** WHAT IS NEEDED **
Does the change stream excerpt below support each of these statements: (a) with no resumeAt timestamp provided, the change stream starts from the current time; (b) resuming by timestamp excludes the event at that timestamp; (c) after an internet disconnection, the change stream resumes by itself? Answer yes or no for each, quoting the deciding words.

If it will not resume handling events, what do I need to change in the configuration so that the change stream will continue and will take all the event from the last received resumeToken prior to the disconnection? I have read this great article on medium change stream in prodcution, but it uses the cursor directly, and I want to use the spring DefaultMessageListenerContainer, as it is much more elegant.


Solution

  • So I will answer my own(some more dumb, some less :)...) questions:

    1. when no resumeAt timestamp provided the change stream will start from current time, and will not draw any previous events.
    2. resumeAfter event vs timestamp difference can be found here: stackOverflow answer but keep in mind, that for timestamp it is inclusive of the event, so if you want to start from next event(in java) do:
        private BsonTimestamp getNextEventTimestamp(BsonTimestamp timestamp) {
            return new BsonTimestamp(timestamp.getValue() + 1);
        }
    
    1. In case of internet disconnection the change stream will not resume, as such I recommend to take following approach in case of error:
        private void onException() {
            ScheduledExecutorService executorService = newSingleThreadScheduledExecutor();
            executorService.scheduleAtFixedRate(() -> recreateChangeStream(executorService), 0, 1, TimeUnit.SECONDS);
        }
    
        private void recreateChangeStream(ScheduledExecutorService executorService) {
            try {
                mongoTemplate.getDb().runCommand(new BasicDBObject("ping", "1"));
                container.stop();
                startNewContainer();
                executorService.shutdown();
            } catch (Exception ignored) {
            }
        }
    

    First I am creating a runnable scheduled task that always runs(but only 1 at a time newSingleThreadScheduledExecutor()), I am trying to ping the DB, after a successful ping I am stopping the old container and starting a new one, you can also pass the last timestamp you took so that you can get all events you might have missed

    timestamp retrieval from event:

    BsonTimestamp resumeAtTimestamp = changeStreamDocument.getClusterTime();
    

    then I am shutting down the task.

    also make sure the resumeAtTimestamp exist in oplog...

** SOURCE DATA **
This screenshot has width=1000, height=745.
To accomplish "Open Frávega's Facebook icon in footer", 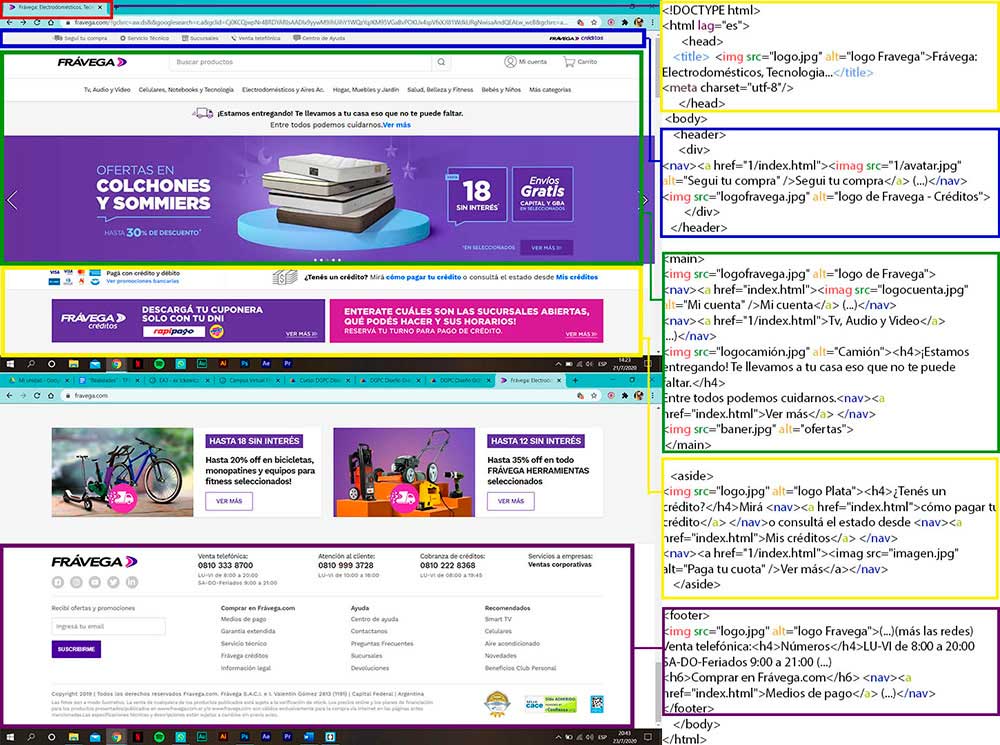I will point(57,582).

** EXPECTED ANSWER **
(a) Yes: "when no resumeAt timestamp provided the change stream will start from current time, and will not draw any previous events."
(b) No: "for timestamp it is inclusive of the event"
(c) No: "In case of internet disconnection the change stream will not resume"